§ **EXTRACTED INFORMATION**
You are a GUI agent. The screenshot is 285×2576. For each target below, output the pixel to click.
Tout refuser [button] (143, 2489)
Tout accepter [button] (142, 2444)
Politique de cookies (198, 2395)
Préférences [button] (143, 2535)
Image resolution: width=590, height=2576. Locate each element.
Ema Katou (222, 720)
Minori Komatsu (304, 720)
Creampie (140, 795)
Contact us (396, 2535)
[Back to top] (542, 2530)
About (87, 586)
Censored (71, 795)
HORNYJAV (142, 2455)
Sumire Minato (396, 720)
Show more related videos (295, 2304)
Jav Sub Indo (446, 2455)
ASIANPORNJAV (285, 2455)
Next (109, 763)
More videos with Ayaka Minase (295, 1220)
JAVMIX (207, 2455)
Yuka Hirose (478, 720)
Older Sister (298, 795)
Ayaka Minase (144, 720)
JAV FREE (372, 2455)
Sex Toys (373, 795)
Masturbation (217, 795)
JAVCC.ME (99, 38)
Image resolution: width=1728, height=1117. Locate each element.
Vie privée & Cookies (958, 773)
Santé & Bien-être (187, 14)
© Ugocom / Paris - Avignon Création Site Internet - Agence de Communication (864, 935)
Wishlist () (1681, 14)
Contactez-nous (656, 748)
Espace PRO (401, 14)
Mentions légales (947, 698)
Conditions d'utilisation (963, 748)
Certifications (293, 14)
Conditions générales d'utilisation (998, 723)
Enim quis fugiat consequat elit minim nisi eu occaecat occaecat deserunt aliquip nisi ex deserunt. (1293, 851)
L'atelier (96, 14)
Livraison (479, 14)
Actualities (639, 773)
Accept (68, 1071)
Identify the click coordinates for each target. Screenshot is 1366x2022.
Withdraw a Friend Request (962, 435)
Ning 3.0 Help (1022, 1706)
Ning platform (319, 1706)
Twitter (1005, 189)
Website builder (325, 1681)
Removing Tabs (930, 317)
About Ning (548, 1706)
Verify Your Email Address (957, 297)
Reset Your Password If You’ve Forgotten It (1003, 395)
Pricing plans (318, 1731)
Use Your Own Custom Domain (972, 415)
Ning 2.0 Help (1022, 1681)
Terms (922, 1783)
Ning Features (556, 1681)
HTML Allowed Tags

§ **TASK TO CARRY OUT**
Among the lines above, repeat exactly those from the line with "L'atelier (96, 14)" to the line with "Removing Tabs (930, 317)", counting both ends.

§ **RESPONSE AREA**
L'atelier (96, 14)
Livraison (479, 14)
Actualities (639, 773)
Accept (68, 1071)
Identify the click coordinates for each target. Screenshot is 1366x2022.
Withdraw a Friend Request (962, 435)
Ning 3.0 Help (1022, 1706)
Ning platform (319, 1706)
Twitter (1005, 189)
Website builder (325, 1681)
Removing Tabs (930, 317)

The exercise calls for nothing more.